Des événements historiques bien troublants sont révélés…
En quelque sorte, le personnage principal le Prof. Baki Abd-Ajaby, rentre peu à peu dans la peau de l’historien le Prof. Sarwat Anis Al-Assiouty et s’identifie à lui. Ils connaissent tous les deux la région d’Asyut en Haute-Egypte dont ils sont originaires (bastion des Frères musulmans), ils sont tous les deux égyptiens, des professeurs d’université et passionnés par l’ancienne Egypte. En s’appuyant (tout comme l’auteur) sur les écrits de cet historien égyptien, le Professeur Abd-Ajaby membre d’une de ces ancestrales communautés, délivre aux trois collègues un enseignement sur les fondements du culte d’Isis et ses influences. Les trois collègues découvrent avec surprise ses magistrales influences sur le christianisme, sur les dogmes de l’Eglise catholique, le concept trinitaire, sur les fêtes chrétiennes, les rites sacrés et la formulation des prières. Différents historiens, professeurs, théologiens ont par ailleurs prouvé ces notables influences du milieu prévalant dans le Moyen-Orient et la Terre des Nations, sur le christianisme primitif. Le christianisme s’identifie finalement au culte d’Isis par ses valeurs universelles. Lors de ce parcours, les trois collègues apprennent que l’historien a identifié différentes significations de noms comme celui du Fondateur du christianisme. Îsâ serait donc bien… Jésus ? Il a en outre démontré que les origines de Îsâ ne sont pas du tout juives comme la plupart le proclament, mais bien égyptiennes (les références sur ce sujet sont contenues dans un des livres de l’historien). En réalité, d’après ses sources, les parents de Îsâ sont tous deux d’origine égyptienne, Maria l’Egyptienne et Yosef son époux.

A la recherche du Manuscrit sacré d’Isis, ils entreprennent alors un insolite parcours initiatique, chaque étape en amenant une autre. Ils rencontrent Amina l’Oracle au Caire, puis un ermite soufi connaisseur des étoiles, dans le Fayoum au sud-ouest du Caire. Ils découvrent un Testament dans un ancien temple récemment mis à jour dans le Wadi Natroun à Dayr El Suryan, temple dédié à Maria, l’Aimée d’Isis. Le Professeur se rend ensuite en Syrie pour rencontrer les moines nestoriens d’al-Bâb. Enfin, l’ultime étape se termine dans le site pharaonique de Serabit el-Khadim dans le Sinaï, dont les monuments et temples sont gardés par les descendants d’une ancienne communauté nubienne.

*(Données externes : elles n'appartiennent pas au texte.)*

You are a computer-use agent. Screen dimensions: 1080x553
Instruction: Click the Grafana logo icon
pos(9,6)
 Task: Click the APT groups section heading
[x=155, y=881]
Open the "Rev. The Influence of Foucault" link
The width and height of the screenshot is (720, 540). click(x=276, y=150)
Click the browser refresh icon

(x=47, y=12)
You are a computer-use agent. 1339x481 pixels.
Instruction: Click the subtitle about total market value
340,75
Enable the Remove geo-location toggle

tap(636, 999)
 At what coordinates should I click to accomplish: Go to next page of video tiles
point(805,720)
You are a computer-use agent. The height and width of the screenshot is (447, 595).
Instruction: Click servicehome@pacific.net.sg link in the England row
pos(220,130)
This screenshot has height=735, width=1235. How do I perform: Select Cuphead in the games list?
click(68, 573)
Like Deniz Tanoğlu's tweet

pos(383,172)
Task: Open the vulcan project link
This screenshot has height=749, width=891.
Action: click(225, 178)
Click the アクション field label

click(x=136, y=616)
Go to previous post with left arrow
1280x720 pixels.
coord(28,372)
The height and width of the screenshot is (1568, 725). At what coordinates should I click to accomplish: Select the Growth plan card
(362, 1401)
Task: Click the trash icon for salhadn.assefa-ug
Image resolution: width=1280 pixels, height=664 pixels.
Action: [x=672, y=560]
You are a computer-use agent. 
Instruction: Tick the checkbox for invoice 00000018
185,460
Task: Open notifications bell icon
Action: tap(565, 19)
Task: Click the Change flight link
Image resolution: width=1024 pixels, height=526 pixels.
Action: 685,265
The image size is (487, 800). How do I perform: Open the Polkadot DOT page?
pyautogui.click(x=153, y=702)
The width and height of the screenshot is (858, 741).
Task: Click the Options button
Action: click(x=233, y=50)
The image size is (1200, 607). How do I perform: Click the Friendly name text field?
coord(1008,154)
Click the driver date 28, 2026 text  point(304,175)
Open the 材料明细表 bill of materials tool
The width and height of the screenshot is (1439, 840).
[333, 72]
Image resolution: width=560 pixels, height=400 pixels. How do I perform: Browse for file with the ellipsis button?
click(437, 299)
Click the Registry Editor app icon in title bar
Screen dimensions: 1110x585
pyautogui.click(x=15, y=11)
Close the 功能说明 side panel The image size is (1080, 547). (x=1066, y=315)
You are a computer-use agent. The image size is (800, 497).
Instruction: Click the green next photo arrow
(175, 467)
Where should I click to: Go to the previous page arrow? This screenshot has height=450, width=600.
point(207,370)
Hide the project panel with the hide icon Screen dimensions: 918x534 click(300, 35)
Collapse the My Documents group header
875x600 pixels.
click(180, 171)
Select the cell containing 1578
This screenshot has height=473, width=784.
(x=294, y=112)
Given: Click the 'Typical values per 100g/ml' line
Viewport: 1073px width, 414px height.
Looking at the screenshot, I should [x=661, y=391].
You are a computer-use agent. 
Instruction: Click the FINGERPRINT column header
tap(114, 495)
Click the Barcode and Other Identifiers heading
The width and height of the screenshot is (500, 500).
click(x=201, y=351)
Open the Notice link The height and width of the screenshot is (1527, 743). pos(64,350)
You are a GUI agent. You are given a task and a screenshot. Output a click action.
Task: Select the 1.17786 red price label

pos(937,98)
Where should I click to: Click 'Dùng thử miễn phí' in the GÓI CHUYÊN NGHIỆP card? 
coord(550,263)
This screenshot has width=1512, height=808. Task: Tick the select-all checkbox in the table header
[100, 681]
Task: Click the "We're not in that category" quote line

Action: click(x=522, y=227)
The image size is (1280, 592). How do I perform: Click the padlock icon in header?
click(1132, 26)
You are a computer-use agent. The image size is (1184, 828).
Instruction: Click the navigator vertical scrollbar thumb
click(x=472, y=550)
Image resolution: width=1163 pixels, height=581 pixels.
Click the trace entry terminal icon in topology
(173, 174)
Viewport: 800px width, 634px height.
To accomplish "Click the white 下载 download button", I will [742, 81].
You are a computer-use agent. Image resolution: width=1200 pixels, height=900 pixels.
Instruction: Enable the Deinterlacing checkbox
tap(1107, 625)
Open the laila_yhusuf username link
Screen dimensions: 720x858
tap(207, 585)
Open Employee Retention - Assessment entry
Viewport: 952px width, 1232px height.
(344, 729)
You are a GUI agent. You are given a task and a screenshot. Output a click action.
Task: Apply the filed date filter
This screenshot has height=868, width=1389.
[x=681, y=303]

Celle-ci a réussi à soustraire le Manuscrit sacré d’Isis à la Fazione, et le protège dans une ancienne chapelle du temple de Thoutmosis. Mais lorsqu’un groupe de la Gama’a Al Islamiyya se rend compte qu’il a été manipulé par la « Fazione », une expédition punitive est programmée…

Bibliographie :
Sarwat Anis Al-Assiouty ; Recherches comparées sur le Christianisme Primitif et l’Islâm Premier – Tome II, Jésus le Non-Juif, Culte d’Isis Précurseur du Christianisme, Letouzey&Ané, Paris 1987 –
Tome III, Origines Egyptiennes du Christianisme et de l’Islâm, Letouzey&Ané, Paris 1989 – Civilisations de répression et forgeurs de livres sacrés, Maât La Vérité, Letouzey&Ané, Paris 1995.

PierreFasseaux :

Références pied de page :
(1) Nom original de Jésus, signifiant  » le rédempteur ». la racine de Îsâ est « assa », ou encore « ‘ash » en égyptien et « asa » en araméen. Sarwat Anis Al-Assiouty, Tome II, p.111-118.